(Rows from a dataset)
====

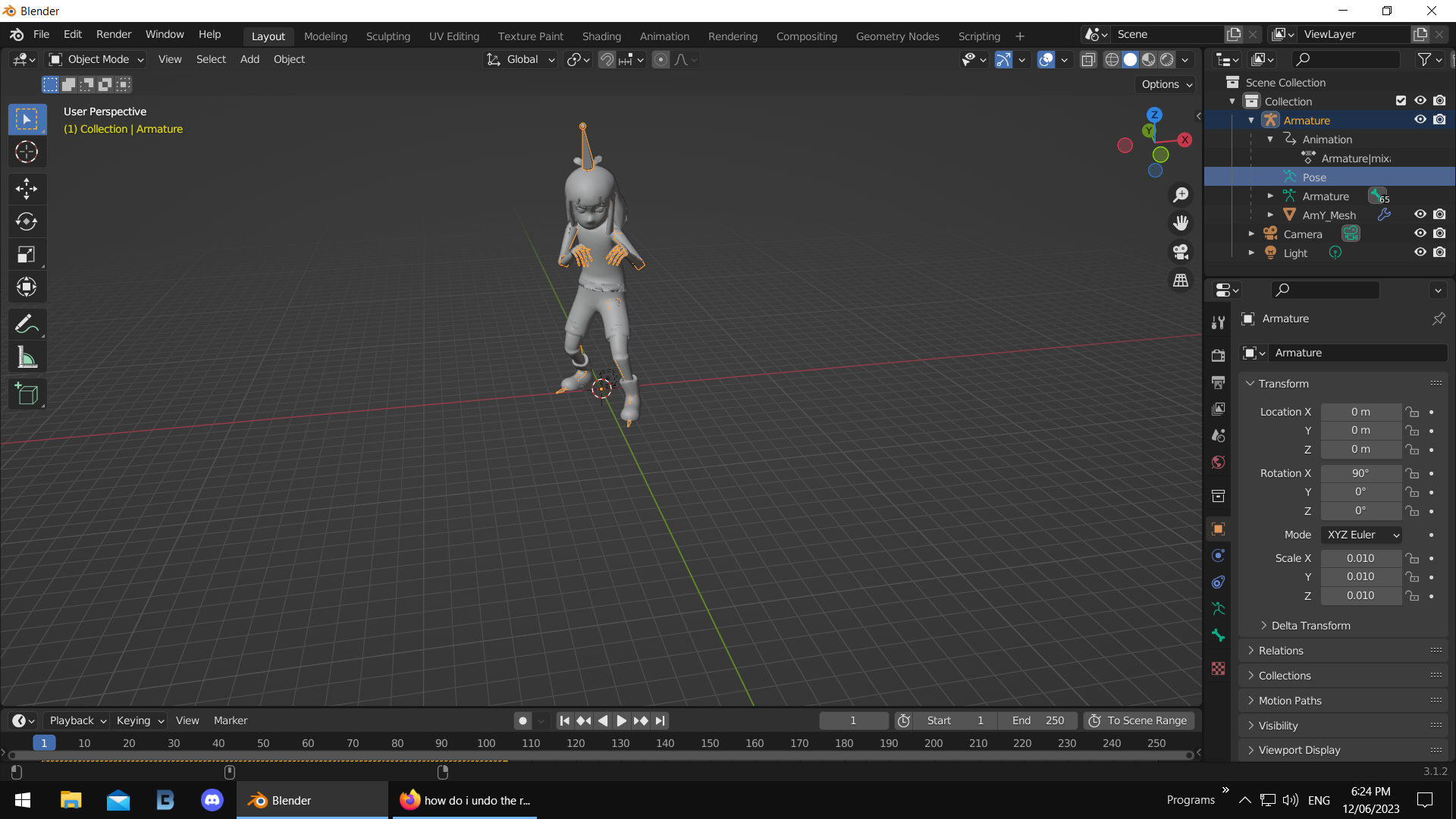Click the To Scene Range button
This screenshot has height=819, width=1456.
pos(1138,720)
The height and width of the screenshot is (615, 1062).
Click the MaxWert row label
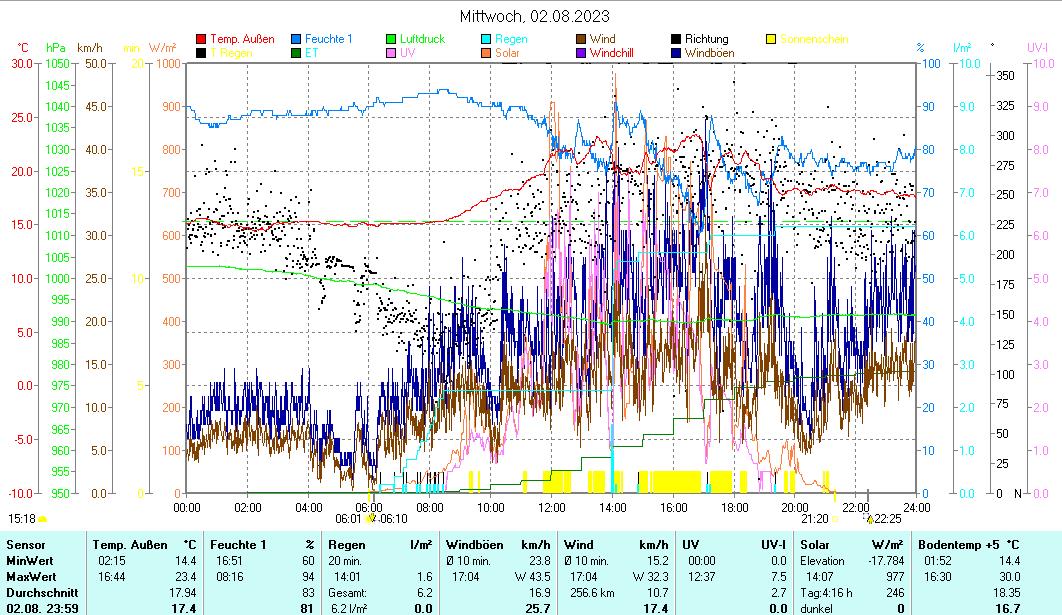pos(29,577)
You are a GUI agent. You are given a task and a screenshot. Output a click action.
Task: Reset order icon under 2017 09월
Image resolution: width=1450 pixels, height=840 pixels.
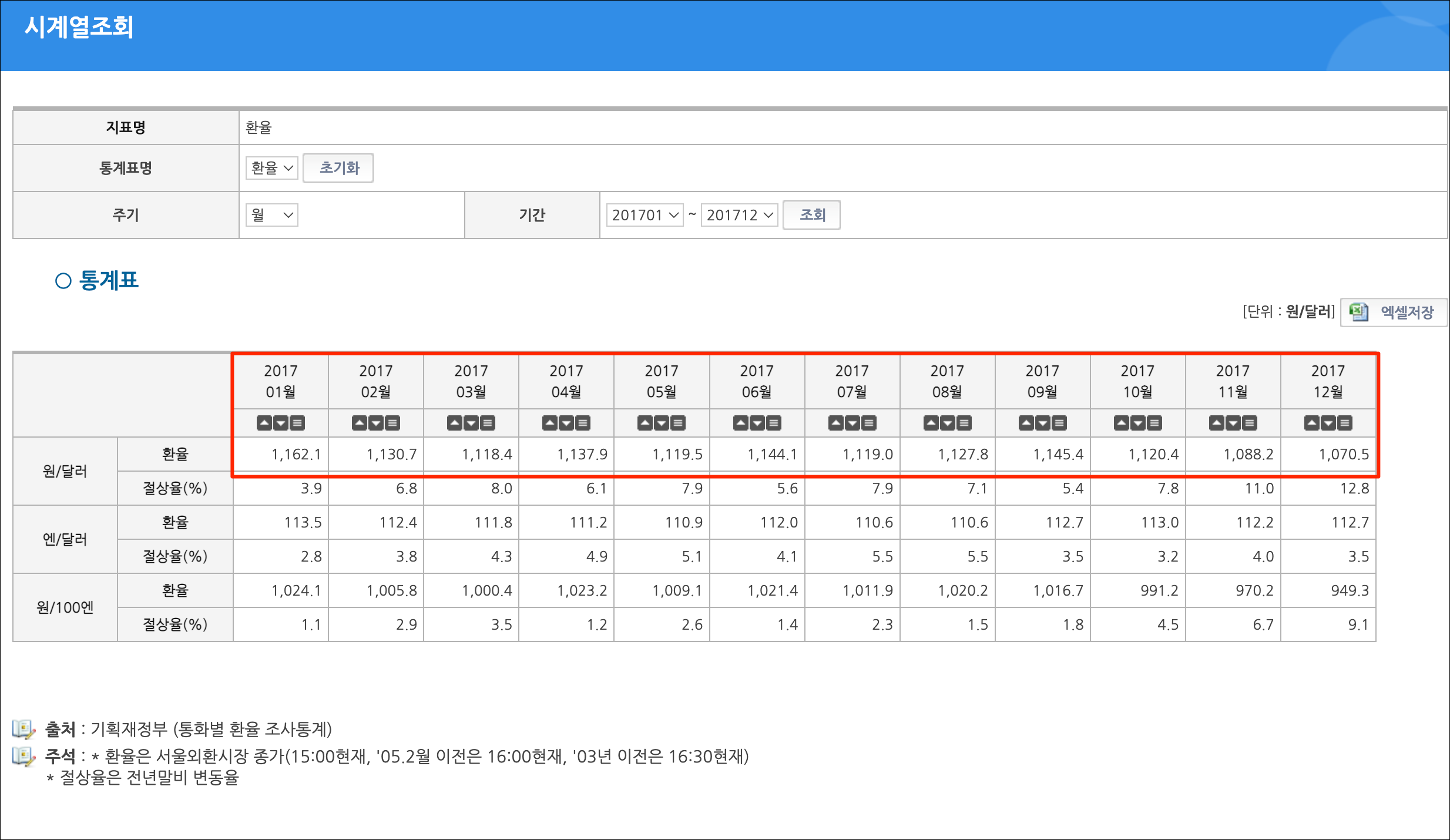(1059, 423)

====

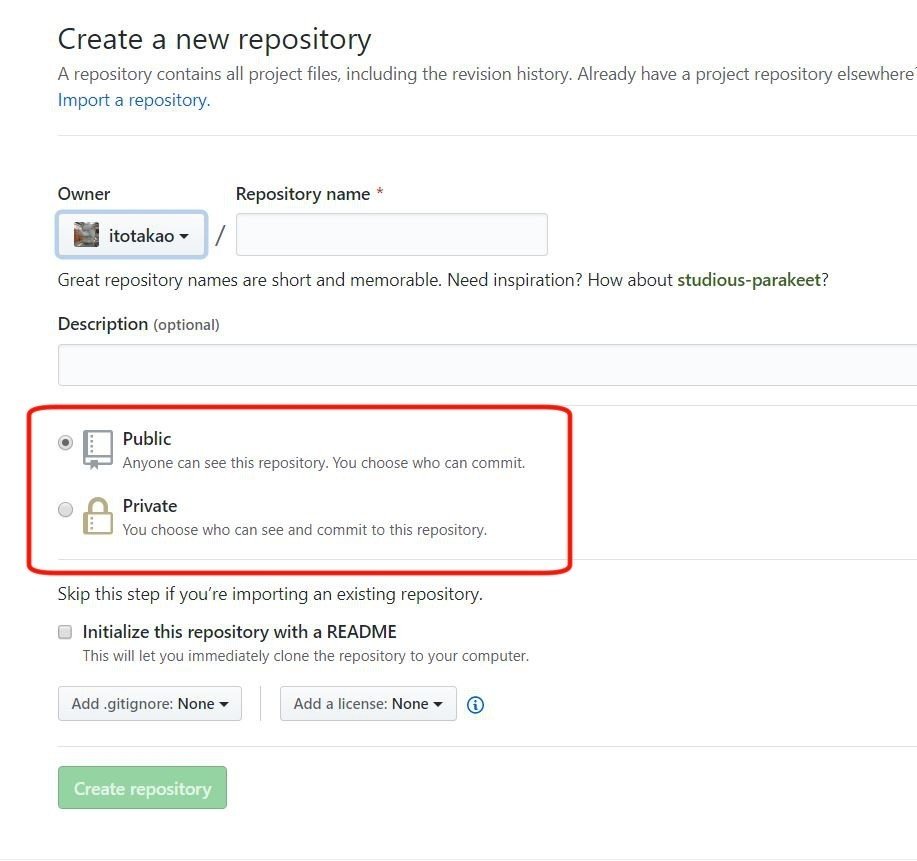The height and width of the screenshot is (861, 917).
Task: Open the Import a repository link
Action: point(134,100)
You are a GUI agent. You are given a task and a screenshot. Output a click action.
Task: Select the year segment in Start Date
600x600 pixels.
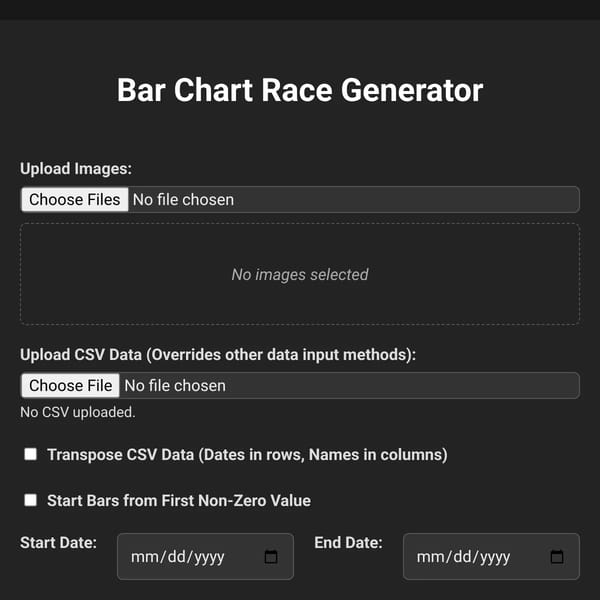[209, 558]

====

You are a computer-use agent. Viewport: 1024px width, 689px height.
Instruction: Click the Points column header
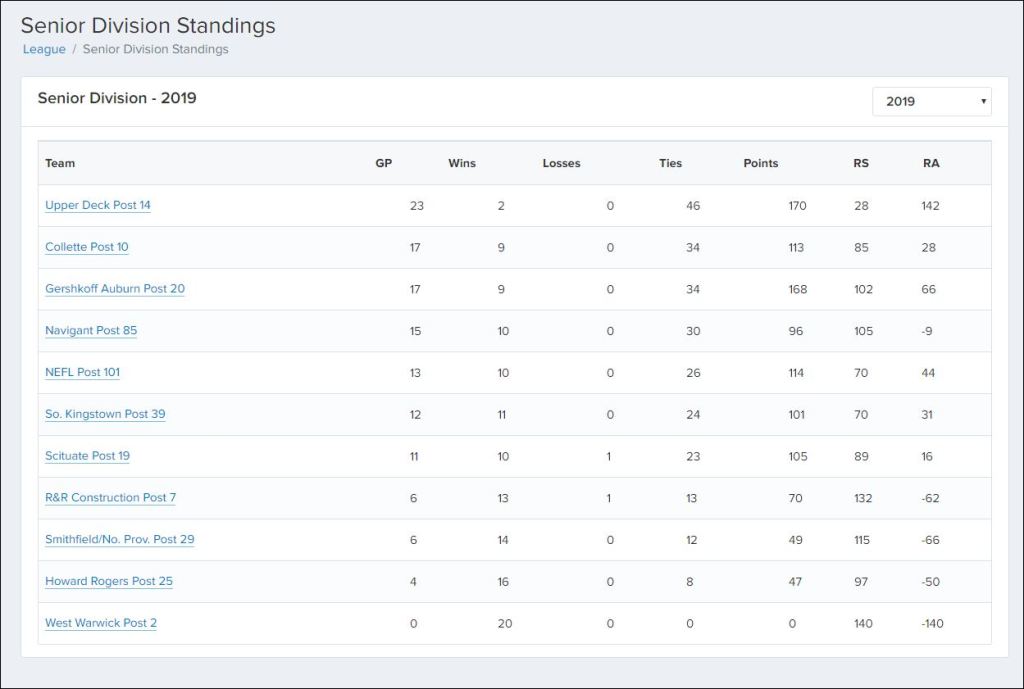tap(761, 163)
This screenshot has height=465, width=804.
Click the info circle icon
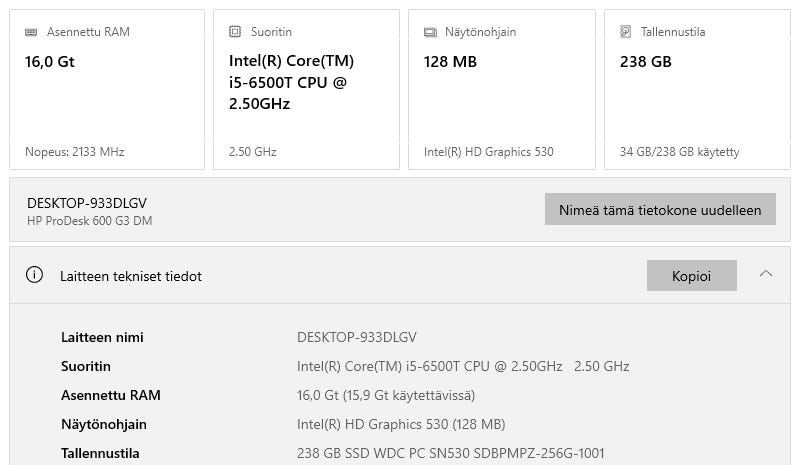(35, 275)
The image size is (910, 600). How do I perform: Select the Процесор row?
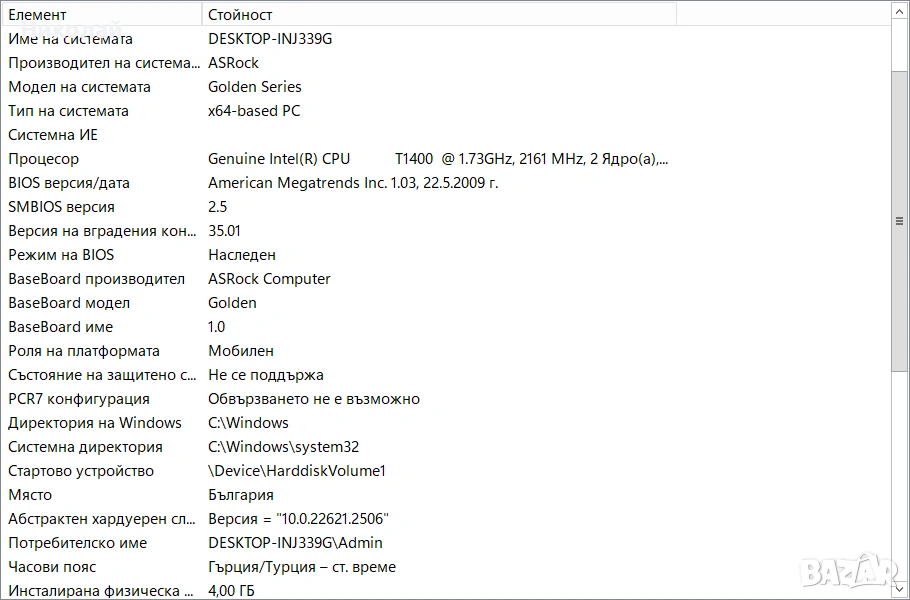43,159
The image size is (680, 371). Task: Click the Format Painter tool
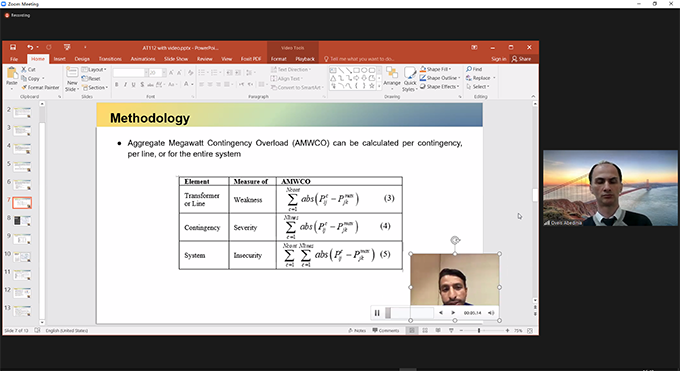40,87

====

What needs to be done. Report every line of the data above that contains the string "pixels", copying each line in full. Case counts.

Response to the exercise.
Image resolution: width=1450 pixels, height=840 pixels.
600x600 pixels.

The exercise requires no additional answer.